In the event of the Irish-accented, female-sounding English Alexa voice launched last year, we had none of these advantages-nin-nin grapheme-to-phoneme rules and a data set that was a magnitude smaller than those of British and American Spanish. When we tried to use the same approach to accent transfer that had worked in the previous boxes, the results were poor.
So instead of taking an existing voice and teaching it a new accent, we took footage of the accented speech and changed their speaker ID. This gave us additional training data to our Irish-accent text-to-speech model In the target voiceWhich greatly improved accent quality.
More Précisely, for Multispeaker, Multiccent Text -to -Speech (TTS) model, we first synthesized training data using a separate voice conversion (VC) model.
Input to the voice conversion model includes a speaker in -depth, which is a vector representation of the acoustic properties of the voice of a given speaker; A flour specistram, which is a snapshot of the frequency spectrum of the voice signal at short intervals; and the phonememen sequence associated with the spectrogram.
During exercise, the TTS model also receives a speaker in-depth, flour spectrograms and phonememen sequences, but at inference it does not receive the spectrograms. It is a multiccent, multispeaker model, so at training time it also receives an accent ide, a simple ordinary indicator of the input talk. At infernic time, the accent -id signal will still check the output of the talk.
Using a multiccent model is not important for our approval, but at Alexa AI we have empirically found that multiccent models tend to give more natural sounding synthetic speech than single-accent models.
The TTS model’s input also includes information extracted from the input number signal, about the duration of the individual input phonemes, giving the model better control of the accent rhyme. Again, at infernic time, there is no input number signal; Instead, the duration of the phonemes is predicted by a separate duration model trained in parallel with the TTS model.

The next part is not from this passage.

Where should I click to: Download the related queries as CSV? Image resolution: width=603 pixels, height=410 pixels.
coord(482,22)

Although we have no graphics-to-phoneme (G2P) rules for Irish-accented English speech, we need to generate input phonemes for our TTS model in some way, and we experienced with the G2P rules for both British English and American English. None of this is exactly accurate: For example, the vocal sound of the word “cannot” – and thus the associated phonem – different in Irish English than in any of the other two accent groups. But we were able to get credible results with both British English and American English G2P rules.

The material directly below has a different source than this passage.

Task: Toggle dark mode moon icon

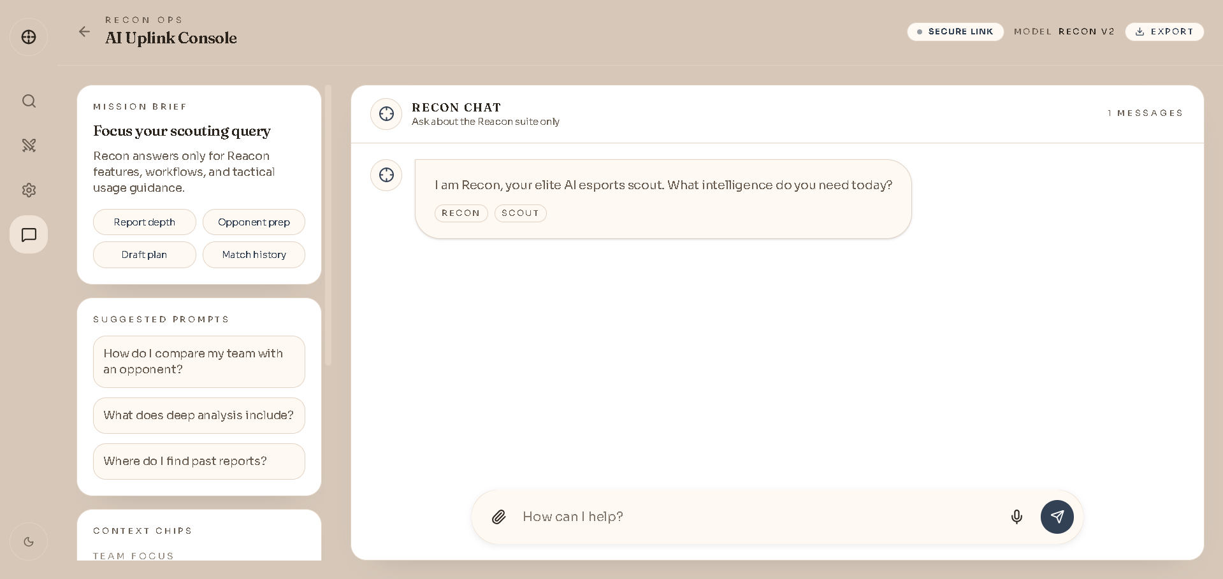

American English World a little better, and this is probably due to rhoticity: American English speaking, as Irish English speaking, says their R’s; British English speaking usually drops them.
To evaluate our method, we asked reviewers to compare Irish English speech synthesized by our method of recordings of four different Irish English speakers, one of it was our source speaker – the one who gave the speech that was the basis for accent, reviewers assessed the recordings of the source speaker as approx. 72.56% corresponding to other registrations of the same speaker; They assessed our synthesized speech (in another voice) 61.4% corresponding to items for the source speaker.
When reviewers We are asked to compare the accent of the source paint with them from the other three Irish English speakers, the score of the equality dropped to 53%; When the score of the equality was asked to do the same with our synthesized speech, 51%were. In other words, reviewers believed that our synthesized speech approximated the “average” Irish accent around as well as the source speaker. The fact that Agement is so low – for both real and synthetic speech – is a testimony to the diversity of accents in Irish English (Somits called the language a million accents).
To baseline the results, we also asked reviewers to compare speech that was generated through on approach to speech generated through the leading prior approach. In general, they found that our approach offered 50% improvement in accent equality over the previous approach.
Recognitions: We would like to recognize other Canelas to identify the opportunity and run the project and Dennis Stansbury, Seán Mac Aodha, Laura Teefy and Rikki Price for their support to make the experience authentic.